President Reagan shifted gears just a little when he delivered his pitch to Congress this week for passage of his budget cuts and his three years' worth of business and personal tax reductions.

He distinctly toned down claims for what the program would produce.

Gone from his speech were the administration's earlier assertions that near-instant changes in "expectations" would quickly produce miracles of lower inflation and interest rates, and thereby spur economic growth.

"Because of the extent of our economy's sickness," Reagan said instead, "we know that the cure will not come quickly, and that even with our package, progress will come in inches and feet, not miles."

Administration officials are in fact puzzled and worried that their rapid progress toward cutting federal spending has had so little impact in financial markets where long-term interest rates are climbing swiftly rather than falling as the president's advisers said they would.

The money markets are not impressed by promises of smaller deficits in the future. "They're worried about 1981," one Reagan economist said.

To calm those markets, which remain skeptical of the Reagan program and the budget deficits it would entail, the Office of Management and Budget yesterday gave the Cabinet a proposal to defer an additional $5 billion of outlays for the current fiscal year that ends Sept. 30.

However, no specific spending cuts were outlined, and more than half that amount will be needed just to offset higher-than-anticipated costs of existing programs, sources said.

As part of his Tuesday night sales speech, the president also stressed the bad economic news of the six months since the election. In that half-year, he said, the nation has experienced continued double-digit inflation, mortgage interest rates averaging almost 15 percent, unemployment of almost 8 million people, a drop in the average worker's hourly earnings (after adjusting for inflation), and more than 6,000 business failures.

He cited these figures to increase the pressure on Congress to act. He told Congress that, to turn the economy around, it had to start with the budget. But here, too, the real world does not appear to be behaving quite as predicted; the federal budget is only one of many factors affecting the economy, and not necessarily the most important.

Reagan, ticking off statistics, chose to ignore some very real signs that the short-term outlook for both unemployment and inflation has already improved.

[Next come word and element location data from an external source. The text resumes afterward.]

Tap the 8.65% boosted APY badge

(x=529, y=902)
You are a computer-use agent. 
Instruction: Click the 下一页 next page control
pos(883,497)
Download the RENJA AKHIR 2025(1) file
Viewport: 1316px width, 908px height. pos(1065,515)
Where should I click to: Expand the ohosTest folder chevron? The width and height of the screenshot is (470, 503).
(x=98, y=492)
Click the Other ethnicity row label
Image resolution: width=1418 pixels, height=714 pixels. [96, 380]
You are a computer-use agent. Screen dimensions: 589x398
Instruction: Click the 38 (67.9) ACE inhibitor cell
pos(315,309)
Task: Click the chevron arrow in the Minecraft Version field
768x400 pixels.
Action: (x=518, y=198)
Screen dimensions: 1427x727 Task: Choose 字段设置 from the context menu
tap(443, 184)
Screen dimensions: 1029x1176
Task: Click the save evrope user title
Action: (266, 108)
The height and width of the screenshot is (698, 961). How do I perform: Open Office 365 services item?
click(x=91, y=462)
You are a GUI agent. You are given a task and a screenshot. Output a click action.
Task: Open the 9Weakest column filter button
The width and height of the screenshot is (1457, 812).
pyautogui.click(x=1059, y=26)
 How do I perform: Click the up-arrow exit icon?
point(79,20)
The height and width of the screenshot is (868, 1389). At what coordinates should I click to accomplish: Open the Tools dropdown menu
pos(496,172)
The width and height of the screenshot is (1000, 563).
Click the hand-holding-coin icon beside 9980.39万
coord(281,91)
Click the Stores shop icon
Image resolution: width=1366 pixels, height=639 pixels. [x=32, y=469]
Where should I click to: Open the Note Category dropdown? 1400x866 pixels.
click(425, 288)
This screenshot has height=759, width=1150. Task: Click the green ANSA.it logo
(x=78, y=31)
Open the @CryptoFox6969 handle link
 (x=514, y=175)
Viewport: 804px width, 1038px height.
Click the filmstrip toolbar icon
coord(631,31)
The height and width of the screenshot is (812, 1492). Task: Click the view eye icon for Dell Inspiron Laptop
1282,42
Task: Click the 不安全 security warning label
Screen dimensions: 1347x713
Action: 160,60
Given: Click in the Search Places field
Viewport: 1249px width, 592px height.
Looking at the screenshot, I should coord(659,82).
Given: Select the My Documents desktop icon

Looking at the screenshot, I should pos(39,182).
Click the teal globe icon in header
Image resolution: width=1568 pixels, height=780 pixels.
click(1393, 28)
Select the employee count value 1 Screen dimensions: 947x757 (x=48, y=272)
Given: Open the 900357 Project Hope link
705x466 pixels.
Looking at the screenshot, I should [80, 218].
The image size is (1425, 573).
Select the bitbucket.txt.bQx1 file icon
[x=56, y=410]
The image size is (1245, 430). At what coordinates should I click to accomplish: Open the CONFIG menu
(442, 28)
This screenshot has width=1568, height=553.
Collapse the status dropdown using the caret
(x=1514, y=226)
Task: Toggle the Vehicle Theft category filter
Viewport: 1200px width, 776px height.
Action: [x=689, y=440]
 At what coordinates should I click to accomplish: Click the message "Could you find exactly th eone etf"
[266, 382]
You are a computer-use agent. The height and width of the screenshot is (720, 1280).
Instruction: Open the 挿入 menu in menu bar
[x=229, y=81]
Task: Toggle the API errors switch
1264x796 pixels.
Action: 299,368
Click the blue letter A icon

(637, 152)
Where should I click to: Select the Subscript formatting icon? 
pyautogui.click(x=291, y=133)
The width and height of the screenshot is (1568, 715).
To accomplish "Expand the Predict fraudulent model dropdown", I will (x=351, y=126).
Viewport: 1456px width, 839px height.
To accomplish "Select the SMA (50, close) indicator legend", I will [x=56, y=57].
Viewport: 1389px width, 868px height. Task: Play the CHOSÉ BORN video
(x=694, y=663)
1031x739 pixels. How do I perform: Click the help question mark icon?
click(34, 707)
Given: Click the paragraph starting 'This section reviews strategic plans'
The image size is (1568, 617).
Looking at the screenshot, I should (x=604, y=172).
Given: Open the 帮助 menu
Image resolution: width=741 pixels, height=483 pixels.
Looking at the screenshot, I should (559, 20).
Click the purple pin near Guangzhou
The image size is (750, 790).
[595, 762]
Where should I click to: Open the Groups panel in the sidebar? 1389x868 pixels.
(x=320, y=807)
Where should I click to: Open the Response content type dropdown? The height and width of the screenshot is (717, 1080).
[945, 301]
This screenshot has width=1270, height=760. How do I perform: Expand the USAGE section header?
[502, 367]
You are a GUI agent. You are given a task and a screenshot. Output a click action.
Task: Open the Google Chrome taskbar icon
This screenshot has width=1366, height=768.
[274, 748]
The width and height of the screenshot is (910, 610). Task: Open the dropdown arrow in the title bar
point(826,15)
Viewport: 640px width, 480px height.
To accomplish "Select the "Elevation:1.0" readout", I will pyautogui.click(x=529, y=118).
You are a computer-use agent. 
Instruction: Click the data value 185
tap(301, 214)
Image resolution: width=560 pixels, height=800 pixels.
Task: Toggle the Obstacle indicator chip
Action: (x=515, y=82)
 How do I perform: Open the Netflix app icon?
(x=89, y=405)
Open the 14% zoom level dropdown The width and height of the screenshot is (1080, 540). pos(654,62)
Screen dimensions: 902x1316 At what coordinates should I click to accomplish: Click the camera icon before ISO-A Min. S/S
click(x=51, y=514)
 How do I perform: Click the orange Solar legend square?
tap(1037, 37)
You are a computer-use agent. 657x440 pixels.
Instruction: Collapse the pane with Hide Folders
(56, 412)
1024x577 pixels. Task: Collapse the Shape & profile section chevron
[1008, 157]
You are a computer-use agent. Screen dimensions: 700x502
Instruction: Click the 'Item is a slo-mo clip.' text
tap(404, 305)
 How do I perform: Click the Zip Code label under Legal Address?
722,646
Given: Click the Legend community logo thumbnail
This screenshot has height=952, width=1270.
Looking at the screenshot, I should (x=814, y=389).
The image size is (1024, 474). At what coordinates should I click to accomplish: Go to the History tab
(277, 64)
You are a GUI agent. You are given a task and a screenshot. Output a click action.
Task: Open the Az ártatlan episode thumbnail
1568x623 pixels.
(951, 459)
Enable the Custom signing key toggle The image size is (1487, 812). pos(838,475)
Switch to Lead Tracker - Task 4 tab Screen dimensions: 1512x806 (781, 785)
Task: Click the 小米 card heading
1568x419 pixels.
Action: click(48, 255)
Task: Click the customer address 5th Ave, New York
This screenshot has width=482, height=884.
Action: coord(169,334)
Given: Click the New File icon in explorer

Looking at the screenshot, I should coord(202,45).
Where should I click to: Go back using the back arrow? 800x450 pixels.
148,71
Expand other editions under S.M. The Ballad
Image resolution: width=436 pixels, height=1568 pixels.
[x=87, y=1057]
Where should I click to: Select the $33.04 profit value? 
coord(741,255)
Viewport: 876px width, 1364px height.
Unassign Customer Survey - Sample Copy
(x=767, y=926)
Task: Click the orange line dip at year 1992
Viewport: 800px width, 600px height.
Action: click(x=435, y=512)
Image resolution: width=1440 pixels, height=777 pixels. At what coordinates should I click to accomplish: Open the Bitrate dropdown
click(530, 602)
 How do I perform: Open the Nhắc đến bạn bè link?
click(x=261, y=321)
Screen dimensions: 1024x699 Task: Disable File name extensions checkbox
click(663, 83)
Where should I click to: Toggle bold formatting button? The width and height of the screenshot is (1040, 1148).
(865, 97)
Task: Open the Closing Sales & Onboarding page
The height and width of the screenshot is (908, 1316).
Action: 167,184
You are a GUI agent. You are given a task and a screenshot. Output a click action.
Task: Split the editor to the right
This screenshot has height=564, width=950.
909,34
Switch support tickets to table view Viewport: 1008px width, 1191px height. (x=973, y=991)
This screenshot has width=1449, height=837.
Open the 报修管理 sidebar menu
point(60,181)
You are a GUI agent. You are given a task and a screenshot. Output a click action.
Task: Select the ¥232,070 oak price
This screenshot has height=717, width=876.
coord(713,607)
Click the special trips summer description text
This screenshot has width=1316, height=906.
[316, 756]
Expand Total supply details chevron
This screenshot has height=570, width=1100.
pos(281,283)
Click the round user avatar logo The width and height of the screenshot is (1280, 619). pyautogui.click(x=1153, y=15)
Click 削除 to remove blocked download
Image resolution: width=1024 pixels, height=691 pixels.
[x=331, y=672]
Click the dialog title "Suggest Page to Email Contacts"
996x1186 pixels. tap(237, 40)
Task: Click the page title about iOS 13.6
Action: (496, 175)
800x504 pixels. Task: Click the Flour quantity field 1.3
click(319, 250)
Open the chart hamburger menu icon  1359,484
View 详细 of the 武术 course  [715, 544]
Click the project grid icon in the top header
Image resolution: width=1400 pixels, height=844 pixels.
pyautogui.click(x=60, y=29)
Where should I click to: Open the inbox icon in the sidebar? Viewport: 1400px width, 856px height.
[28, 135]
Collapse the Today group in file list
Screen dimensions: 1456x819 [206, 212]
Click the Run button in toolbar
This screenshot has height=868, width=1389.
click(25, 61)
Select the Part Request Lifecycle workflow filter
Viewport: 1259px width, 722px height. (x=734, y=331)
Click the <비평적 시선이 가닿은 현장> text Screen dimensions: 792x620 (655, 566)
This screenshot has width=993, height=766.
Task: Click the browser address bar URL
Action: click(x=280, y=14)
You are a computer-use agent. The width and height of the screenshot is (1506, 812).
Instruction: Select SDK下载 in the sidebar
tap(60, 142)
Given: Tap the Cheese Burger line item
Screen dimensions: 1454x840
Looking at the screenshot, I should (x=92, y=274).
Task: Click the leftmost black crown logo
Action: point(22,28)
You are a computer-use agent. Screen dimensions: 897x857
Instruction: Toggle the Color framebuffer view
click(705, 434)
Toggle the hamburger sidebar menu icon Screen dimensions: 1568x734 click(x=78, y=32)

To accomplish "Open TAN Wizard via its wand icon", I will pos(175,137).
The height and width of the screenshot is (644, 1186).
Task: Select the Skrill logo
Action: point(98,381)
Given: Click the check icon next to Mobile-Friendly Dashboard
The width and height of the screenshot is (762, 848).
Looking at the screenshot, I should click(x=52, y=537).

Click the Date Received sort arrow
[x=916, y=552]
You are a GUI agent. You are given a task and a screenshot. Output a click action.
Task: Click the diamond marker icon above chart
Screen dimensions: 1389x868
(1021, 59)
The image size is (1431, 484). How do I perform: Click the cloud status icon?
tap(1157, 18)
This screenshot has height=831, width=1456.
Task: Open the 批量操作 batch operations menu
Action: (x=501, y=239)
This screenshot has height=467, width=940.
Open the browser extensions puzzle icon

While the economy apparently has been on a plateau since January, there is little evidence of declines, except in housing construction and auto sales. And even in autos, the manufacturers were able to wipe out their overhang of unsold cars with their extensive program of rebates during the first quarter of the year.

Unemployment, at 7.3 percent of the work force in March, was as much as one-half a pecentage point lower than many forecasters thought it would be at that point. Moreover, there are indications from weekly claims for unemployment benefits that it did not rise significantly in April.

In short, the recession predicted for this spring and summer by economists both in and out of government has not arrived on schedule, and a growing number are doubtful it will come at all.

The news is even better on the inflation front.

Consumer prices rose at a 9.6 percent annual rate in the first three months of this year at a time energy prices were shooting upward because of the latest round of price hikes by the Organization of Petroleum Exporting Countries and the final decontrol of domestic crude oil and gasoline prices. Now, with a worldwide oil glut, crude oil prices are dropping slightly and so are prices at the pump for gasoline.

In the same three months, food prices rose at an annual rate of 2.9 percent, a far lower rate than agricultural experts expected.

This good news on the price front is likely to continue, at least if the oil glut remains and the spring and summer rains come on schedule in the nation's grain-growing heartland.

For instance, Otto Eckstein of Data Resources Inc., the economic consulting and forecasting firm, believes the consumer price index will rise at an 8.2 percent annual rate during the remainder of 1981. The CPI rose 10.6 percent in the 12 months ended in March, and was up 12.4 percent during 1980.

Such a drop in inflation, if it does continue for several months, could encourage consumers to spend more even before they get a tax cut. Financial markets could also be persuaded by the lower inflation figures that lower long-term interest rates are in order.

With wage increases still running close to a 10 percent annual rate, however, inflation will not quickly drop further. Food prices could easily begin rising much more sharply late this year even if there is a good grain crop. And with the Middle East situation highly unstable, predicting oil prices is a hazardous business.